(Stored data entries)
__________________________________________________

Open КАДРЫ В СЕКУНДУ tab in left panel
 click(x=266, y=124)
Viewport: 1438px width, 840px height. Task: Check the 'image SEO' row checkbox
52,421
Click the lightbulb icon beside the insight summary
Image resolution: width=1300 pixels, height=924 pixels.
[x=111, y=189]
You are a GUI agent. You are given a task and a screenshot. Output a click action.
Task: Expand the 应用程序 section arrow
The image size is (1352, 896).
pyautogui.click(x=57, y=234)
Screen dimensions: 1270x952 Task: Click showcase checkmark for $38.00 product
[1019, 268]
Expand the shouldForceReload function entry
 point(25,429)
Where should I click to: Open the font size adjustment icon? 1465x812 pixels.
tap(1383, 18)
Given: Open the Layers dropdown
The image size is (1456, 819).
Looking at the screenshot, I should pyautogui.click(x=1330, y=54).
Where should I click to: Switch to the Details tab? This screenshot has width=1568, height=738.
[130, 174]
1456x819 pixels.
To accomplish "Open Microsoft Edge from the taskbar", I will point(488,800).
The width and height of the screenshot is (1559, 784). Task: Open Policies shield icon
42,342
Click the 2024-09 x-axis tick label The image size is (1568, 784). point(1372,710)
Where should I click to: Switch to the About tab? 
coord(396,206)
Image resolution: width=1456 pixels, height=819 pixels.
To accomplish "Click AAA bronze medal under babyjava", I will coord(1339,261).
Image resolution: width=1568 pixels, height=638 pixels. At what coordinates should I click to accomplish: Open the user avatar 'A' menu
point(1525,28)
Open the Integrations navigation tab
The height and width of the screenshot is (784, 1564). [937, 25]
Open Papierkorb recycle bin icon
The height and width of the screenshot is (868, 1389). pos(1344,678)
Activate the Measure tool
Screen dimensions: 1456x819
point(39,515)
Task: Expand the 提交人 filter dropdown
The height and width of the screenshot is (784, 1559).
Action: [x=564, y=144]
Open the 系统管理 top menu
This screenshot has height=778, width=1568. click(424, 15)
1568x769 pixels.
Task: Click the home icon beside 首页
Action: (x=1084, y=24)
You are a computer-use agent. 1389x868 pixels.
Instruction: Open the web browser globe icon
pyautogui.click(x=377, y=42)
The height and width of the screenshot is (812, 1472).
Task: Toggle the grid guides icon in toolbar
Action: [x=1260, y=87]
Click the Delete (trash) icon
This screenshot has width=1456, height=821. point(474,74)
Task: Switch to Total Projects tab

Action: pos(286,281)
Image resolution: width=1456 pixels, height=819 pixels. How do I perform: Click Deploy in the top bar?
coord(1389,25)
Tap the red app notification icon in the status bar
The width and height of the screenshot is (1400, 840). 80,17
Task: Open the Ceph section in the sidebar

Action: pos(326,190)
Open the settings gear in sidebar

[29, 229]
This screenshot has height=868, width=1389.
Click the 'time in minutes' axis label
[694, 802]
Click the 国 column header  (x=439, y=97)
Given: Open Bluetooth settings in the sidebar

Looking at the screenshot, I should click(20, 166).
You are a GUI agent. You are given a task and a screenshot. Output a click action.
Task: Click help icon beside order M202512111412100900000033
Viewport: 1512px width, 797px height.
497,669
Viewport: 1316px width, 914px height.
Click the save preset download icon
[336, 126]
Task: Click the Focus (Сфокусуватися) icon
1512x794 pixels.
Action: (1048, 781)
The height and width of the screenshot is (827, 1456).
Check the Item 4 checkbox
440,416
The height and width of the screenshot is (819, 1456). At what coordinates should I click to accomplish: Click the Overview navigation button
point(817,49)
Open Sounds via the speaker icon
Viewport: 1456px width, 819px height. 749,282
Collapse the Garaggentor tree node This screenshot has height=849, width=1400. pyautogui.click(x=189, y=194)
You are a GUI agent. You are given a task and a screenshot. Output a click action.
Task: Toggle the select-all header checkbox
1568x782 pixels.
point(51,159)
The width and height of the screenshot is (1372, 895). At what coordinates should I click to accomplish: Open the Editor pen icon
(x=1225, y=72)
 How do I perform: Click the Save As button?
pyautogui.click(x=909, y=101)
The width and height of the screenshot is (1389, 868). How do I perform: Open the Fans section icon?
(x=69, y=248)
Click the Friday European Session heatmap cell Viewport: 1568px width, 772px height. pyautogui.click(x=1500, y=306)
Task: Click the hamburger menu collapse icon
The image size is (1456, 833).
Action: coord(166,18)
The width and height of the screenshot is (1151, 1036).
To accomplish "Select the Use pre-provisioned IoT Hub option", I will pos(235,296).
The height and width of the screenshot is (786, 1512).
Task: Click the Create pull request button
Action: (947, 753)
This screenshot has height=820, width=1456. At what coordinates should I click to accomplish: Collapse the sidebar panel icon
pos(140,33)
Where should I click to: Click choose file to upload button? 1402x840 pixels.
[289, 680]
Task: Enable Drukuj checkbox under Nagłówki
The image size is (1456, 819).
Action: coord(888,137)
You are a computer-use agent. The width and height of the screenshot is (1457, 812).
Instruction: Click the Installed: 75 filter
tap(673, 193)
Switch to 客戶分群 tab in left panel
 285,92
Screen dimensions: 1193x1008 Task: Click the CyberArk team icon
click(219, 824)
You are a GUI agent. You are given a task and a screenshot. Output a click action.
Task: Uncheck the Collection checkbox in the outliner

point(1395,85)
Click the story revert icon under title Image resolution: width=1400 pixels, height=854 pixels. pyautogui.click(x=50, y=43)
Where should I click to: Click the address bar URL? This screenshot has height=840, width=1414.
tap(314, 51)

__________________________________________________

### What is expected
The records above must be reproduced word for word.

### Output below
Open КАДРЫ В СЕКУНДУ tab in left panel
 click(x=266, y=124)
Viewport: 1438px width, 840px height. Task: Check the 'image SEO' row checkbox
52,421
Click the lightbulb icon beside the insight summary
Image resolution: width=1300 pixels, height=924 pixels.
[x=111, y=189]
You are a GUI agent. You are given a task and a screenshot. Output a click action.
Task: Expand the 应用程序 section arrow
The image size is (1352, 896).
pyautogui.click(x=57, y=234)
Screen dimensions: 1270x952 Task: Click showcase checkmark for $38.00 product
[1019, 268]
Expand the shouldForceReload function entry
 point(25,429)
Where should I click to: Open the font size adjustment icon? 1465x812 pixels.
tap(1383, 18)
Given: Open the Layers dropdown
The image size is (1456, 819).
Looking at the screenshot, I should pyautogui.click(x=1330, y=54).
Where should I click to: Switch to the Details tab? This screenshot has width=1568, height=738.
[130, 174]
1456x819 pixels.
To accomplish "Open Microsoft Edge from the taskbar", I will point(488,800).
The width and height of the screenshot is (1559, 784). Task: Open Policies shield icon
42,342
Click the 2024-09 x-axis tick label The image size is (1568, 784). point(1372,710)
Where should I click to: Switch to the About tab? 
coord(396,206)
Image resolution: width=1456 pixels, height=819 pixels.
To accomplish "Click AAA bronze medal under babyjava", I will coord(1339,261).
Image resolution: width=1568 pixels, height=638 pixels. At what coordinates should I click to accomplish: Open the user avatar 'A' menu
point(1525,28)
Open the Integrations navigation tab
The height and width of the screenshot is (784, 1564). [937, 25]
Open Papierkorb recycle bin icon
The height and width of the screenshot is (868, 1389). pos(1344,678)
Activate the Measure tool
Screen dimensions: 1456x819
point(39,515)
Task: Expand the 提交人 filter dropdown
The height and width of the screenshot is (784, 1559).
Action: [x=564, y=144]
Open the 系统管理 top menu
This screenshot has height=778, width=1568. click(424, 15)
1568x769 pixels.
Task: Click the home icon beside 首页
Action: (x=1084, y=24)
You are a computer-use agent. 1389x868 pixels.
Instruction: Open the web browser globe icon
pyautogui.click(x=377, y=42)
The height and width of the screenshot is (812, 1472).
Task: Toggle the grid guides icon in toolbar
Action: [x=1260, y=87]
Click the Delete (trash) icon
This screenshot has width=1456, height=821. point(474,74)
Task: Switch to Total Projects tab

Action: pos(286,281)
Image resolution: width=1456 pixels, height=819 pixels. How do I perform: Click Deploy in the top bar?
coord(1389,25)
Tap the red app notification icon in the status bar
The width and height of the screenshot is (1400, 840). 80,17
Task: Open the Ceph section in the sidebar

Action: pos(326,190)
Open the settings gear in sidebar

[29, 229]
This screenshot has height=868, width=1389.
Click the 'time in minutes' axis label
[694, 802]
Click the 国 column header  (x=439, y=97)
Given: Open Bluetooth settings in the sidebar

Looking at the screenshot, I should click(20, 166).
You are a GUI agent. You are given a task and a screenshot. Output a click action.
Task: Click help icon beside order M202512111412100900000033
Viewport: 1512px width, 797px height.
497,669
Viewport: 1316px width, 914px height.
Click the save preset download icon
[336, 126]
Task: Click the Focus (Сфокусуватися) icon
1512x794 pixels.
Action: (1048, 781)
The height and width of the screenshot is (827, 1456).
Check the Item 4 checkbox
440,416
The height and width of the screenshot is (819, 1456). At what coordinates should I click to accomplish: Click the Overview navigation button
point(817,49)
Open Sounds via the speaker icon
Viewport: 1456px width, 819px height. 749,282
Collapse the Garaggentor tree node This screenshot has height=849, width=1400. pyautogui.click(x=189, y=194)
You are a GUI agent. You are given a task and a screenshot. Output a click action.
Task: Toggle the select-all header checkbox
1568x782 pixels.
point(51,159)
The width and height of the screenshot is (1372, 895). At what coordinates should I click to accomplish: Open the Editor pen icon
(x=1225, y=72)
 How do I perform: Click the Save As button?
pyautogui.click(x=909, y=101)
The width and height of the screenshot is (1389, 868). How do I perform: Open the Fans section icon?
(x=69, y=248)
Click the Friday European Session heatmap cell Viewport: 1568px width, 772px height. pyautogui.click(x=1500, y=306)
Task: Click the hamburger menu collapse icon
The image size is (1456, 833).
Action: coord(166,18)
The width and height of the screenshot is (1151, 1036).
To accomplish "Select the Use pre-provisioned IoT Hub option", I will pos(235,296).
The height and width of the screenshot is (786, 1512).
Task: Click the Create pull request button
Action: (947, 753)
This screenshot has height=820, width=1456. At what coordinates should I click to accomplish: Collapse the sidebar panel icon
pos(140,33)
Where should I click to: Click choose file to upload button? 1402x840 pixels.
[289, 680]
Task: Enable Drukuj checkbox under Nagłówki
The image size is (1456, 819).
Action: coord(888,137)
You are a computer-use agent. The width and height of the screenshot is (1457, 812).
Instruction: Click the Installed: 75 filter
tap(673, 193)
Switch to 客戶分群 tab in left panel
 285,92
Screen dimensions: 1193x1008 Task: Click the CyberArk team icon
click(219, 824)
You are a GUI agent. You are given a task and a screenshot. Output a click action.
Task: Uncheck the Collection checkbox in the outliner

point(1395,85)
Click the story revert icon under title Image resolution: width=1400 pixels, height=854 pixels. pyautogui.click(x=50, y=43)
Where should I click to: Click the address bar URL? This screenshot has height=840, width=1414.
tap(314, 51)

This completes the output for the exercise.